# (auto)Finished! Mercedes 190E *3 PICS*



## superduty455 (Jun 21, 2000)

Finally finished my Mercedes 190E. This is the old Revell Road & Track kit. Brittle plastic, especially the spindles. Glad I had two of these kits.
Paint is Tamiya, TS-14 Black on exterior, TS-46 Light Sand on the interior. 
Tamiya acrylics for the lenses. I also BMF'ed the tailight section as well as the turn signal front for a better look.
The wheels are Aoshima VIP Stich Dish. Car is also lowered.
Pardon the dust.
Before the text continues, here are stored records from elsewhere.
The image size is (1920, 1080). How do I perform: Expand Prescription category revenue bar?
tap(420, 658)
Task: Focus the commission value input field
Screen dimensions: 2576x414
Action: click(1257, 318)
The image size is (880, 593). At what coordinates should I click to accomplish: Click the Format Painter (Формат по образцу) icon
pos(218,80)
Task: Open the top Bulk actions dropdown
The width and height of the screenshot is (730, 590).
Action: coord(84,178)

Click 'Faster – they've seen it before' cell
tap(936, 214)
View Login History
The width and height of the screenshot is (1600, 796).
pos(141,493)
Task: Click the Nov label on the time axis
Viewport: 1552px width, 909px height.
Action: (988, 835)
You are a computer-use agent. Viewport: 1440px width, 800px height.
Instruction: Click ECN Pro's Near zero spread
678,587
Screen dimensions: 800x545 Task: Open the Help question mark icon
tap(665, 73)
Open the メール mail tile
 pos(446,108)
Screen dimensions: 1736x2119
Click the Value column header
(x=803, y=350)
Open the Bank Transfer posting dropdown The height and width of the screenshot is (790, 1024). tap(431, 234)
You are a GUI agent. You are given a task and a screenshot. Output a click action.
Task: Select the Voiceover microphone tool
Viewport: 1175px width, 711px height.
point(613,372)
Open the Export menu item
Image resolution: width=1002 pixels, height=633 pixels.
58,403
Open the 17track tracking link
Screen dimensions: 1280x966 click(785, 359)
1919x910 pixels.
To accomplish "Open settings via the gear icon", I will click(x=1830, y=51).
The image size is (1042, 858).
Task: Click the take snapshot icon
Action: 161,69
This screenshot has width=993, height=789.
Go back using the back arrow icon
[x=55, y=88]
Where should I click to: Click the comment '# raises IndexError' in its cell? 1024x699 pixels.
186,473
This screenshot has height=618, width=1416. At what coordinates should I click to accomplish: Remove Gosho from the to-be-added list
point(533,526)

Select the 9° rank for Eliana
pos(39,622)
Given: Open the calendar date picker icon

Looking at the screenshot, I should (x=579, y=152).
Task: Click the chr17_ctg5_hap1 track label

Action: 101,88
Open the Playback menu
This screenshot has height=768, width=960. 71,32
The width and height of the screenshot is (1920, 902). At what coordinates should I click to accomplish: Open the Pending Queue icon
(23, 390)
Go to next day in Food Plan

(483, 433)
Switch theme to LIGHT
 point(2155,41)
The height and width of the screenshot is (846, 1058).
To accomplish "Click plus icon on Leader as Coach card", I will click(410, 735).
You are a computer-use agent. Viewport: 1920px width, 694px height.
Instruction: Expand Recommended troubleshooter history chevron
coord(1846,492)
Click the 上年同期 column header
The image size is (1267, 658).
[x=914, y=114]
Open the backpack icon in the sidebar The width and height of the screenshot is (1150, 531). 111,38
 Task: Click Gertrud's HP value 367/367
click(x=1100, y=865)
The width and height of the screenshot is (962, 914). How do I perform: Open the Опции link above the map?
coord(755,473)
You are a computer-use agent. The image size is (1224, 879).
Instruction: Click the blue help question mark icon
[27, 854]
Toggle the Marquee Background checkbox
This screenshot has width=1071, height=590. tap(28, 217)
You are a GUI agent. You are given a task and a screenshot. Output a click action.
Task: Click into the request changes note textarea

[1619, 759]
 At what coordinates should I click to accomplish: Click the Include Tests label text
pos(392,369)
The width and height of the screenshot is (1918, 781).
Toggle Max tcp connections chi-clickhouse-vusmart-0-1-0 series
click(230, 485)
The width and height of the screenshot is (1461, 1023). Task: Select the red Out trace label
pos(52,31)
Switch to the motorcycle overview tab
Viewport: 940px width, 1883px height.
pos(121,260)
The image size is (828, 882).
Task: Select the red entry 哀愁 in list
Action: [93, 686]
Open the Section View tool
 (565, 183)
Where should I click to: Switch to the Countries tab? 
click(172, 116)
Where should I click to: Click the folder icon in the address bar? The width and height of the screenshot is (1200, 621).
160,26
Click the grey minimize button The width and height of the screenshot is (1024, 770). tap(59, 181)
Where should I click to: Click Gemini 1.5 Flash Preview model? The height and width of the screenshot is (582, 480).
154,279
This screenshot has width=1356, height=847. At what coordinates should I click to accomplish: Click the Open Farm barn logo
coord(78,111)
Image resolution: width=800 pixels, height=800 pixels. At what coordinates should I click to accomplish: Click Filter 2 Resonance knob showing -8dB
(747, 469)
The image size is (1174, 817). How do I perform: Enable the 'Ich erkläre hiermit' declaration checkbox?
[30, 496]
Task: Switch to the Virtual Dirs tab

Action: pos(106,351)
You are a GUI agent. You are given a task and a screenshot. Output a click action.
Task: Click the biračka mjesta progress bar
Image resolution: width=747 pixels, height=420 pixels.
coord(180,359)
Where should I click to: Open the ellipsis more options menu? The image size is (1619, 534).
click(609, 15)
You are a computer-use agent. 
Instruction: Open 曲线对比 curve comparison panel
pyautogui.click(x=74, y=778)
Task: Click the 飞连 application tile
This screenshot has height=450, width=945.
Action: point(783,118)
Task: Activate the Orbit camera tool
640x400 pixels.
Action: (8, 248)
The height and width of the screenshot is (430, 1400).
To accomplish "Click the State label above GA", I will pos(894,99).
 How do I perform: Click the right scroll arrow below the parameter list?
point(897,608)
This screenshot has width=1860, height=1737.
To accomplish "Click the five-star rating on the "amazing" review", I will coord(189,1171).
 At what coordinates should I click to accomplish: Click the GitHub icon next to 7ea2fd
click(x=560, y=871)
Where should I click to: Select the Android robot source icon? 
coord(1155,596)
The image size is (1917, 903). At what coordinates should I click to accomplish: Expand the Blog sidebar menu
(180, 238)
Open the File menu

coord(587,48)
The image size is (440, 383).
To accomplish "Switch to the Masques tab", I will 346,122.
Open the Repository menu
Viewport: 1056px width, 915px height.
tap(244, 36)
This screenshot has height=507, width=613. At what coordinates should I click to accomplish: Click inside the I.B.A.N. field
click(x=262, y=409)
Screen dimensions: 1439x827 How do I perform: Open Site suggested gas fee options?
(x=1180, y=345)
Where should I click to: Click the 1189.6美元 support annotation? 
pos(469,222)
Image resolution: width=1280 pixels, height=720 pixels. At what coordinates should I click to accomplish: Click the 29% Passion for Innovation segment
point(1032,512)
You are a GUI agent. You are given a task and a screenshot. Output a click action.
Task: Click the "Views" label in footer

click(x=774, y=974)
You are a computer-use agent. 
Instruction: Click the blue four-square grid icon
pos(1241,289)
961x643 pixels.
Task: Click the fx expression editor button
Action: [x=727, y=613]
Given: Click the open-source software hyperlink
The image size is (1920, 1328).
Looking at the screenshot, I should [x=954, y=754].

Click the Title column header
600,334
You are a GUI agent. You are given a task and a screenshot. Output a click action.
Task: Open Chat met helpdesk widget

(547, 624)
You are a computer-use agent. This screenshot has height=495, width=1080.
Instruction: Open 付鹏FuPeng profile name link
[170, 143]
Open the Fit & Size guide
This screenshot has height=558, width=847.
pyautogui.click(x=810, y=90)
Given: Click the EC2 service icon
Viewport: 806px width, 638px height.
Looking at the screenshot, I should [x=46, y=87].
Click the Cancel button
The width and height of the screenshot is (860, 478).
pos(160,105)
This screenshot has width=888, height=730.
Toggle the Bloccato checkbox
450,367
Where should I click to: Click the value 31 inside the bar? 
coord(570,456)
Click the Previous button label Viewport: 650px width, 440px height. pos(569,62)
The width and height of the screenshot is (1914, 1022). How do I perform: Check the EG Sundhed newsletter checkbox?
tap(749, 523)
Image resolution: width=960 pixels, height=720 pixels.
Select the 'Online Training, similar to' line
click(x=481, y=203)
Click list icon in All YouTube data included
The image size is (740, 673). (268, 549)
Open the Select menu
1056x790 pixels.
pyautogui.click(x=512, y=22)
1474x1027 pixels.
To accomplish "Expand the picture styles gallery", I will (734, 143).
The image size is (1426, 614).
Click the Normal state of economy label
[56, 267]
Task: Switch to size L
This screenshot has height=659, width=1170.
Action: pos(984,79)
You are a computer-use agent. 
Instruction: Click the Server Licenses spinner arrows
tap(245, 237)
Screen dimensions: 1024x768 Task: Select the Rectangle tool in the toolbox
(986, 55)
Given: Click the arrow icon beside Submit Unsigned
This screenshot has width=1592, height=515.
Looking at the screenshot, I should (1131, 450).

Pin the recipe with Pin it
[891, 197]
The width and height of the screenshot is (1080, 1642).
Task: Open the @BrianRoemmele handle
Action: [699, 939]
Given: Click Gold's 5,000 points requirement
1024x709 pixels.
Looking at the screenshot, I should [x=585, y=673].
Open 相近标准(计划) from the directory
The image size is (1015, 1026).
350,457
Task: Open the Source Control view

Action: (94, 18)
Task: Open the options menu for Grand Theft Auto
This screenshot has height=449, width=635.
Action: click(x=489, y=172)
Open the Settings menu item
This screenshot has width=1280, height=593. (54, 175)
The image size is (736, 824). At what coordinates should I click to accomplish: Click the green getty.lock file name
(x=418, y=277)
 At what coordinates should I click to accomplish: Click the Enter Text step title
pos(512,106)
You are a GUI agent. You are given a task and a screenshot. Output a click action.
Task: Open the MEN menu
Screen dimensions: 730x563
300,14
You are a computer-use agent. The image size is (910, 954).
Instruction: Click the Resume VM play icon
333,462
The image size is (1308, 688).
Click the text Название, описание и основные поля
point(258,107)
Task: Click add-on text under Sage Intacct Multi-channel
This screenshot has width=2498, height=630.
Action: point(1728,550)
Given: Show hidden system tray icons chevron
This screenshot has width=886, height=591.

Just can't seem to get rid of it.
More pics at the link.
ENJOY!
























More at my link:
http://public.fotki.com/73superduty/my_completed_model/revellfujimi_merced/
Chris


----------



## Gray-headed Art (Aug 16, 2002)

Nice, but a Firebird it ain't!


----------



## superduty455 (Jun 21, 2000)

Thanks Art! LOL
You know what? My affinity to the Firebird is well known, but can you believe I have only built two Firebirds years ago! My skills are much better now. I should try another.
Chris


----------



## NUM11BLADE (Feb 16, 2002)

The Knight Rider Benz!:thumbsup:


----------



## JGG1701 (Nov 9, 2004)

:thumbsup: Ba - u- te - full !!! :thumbsup:


----------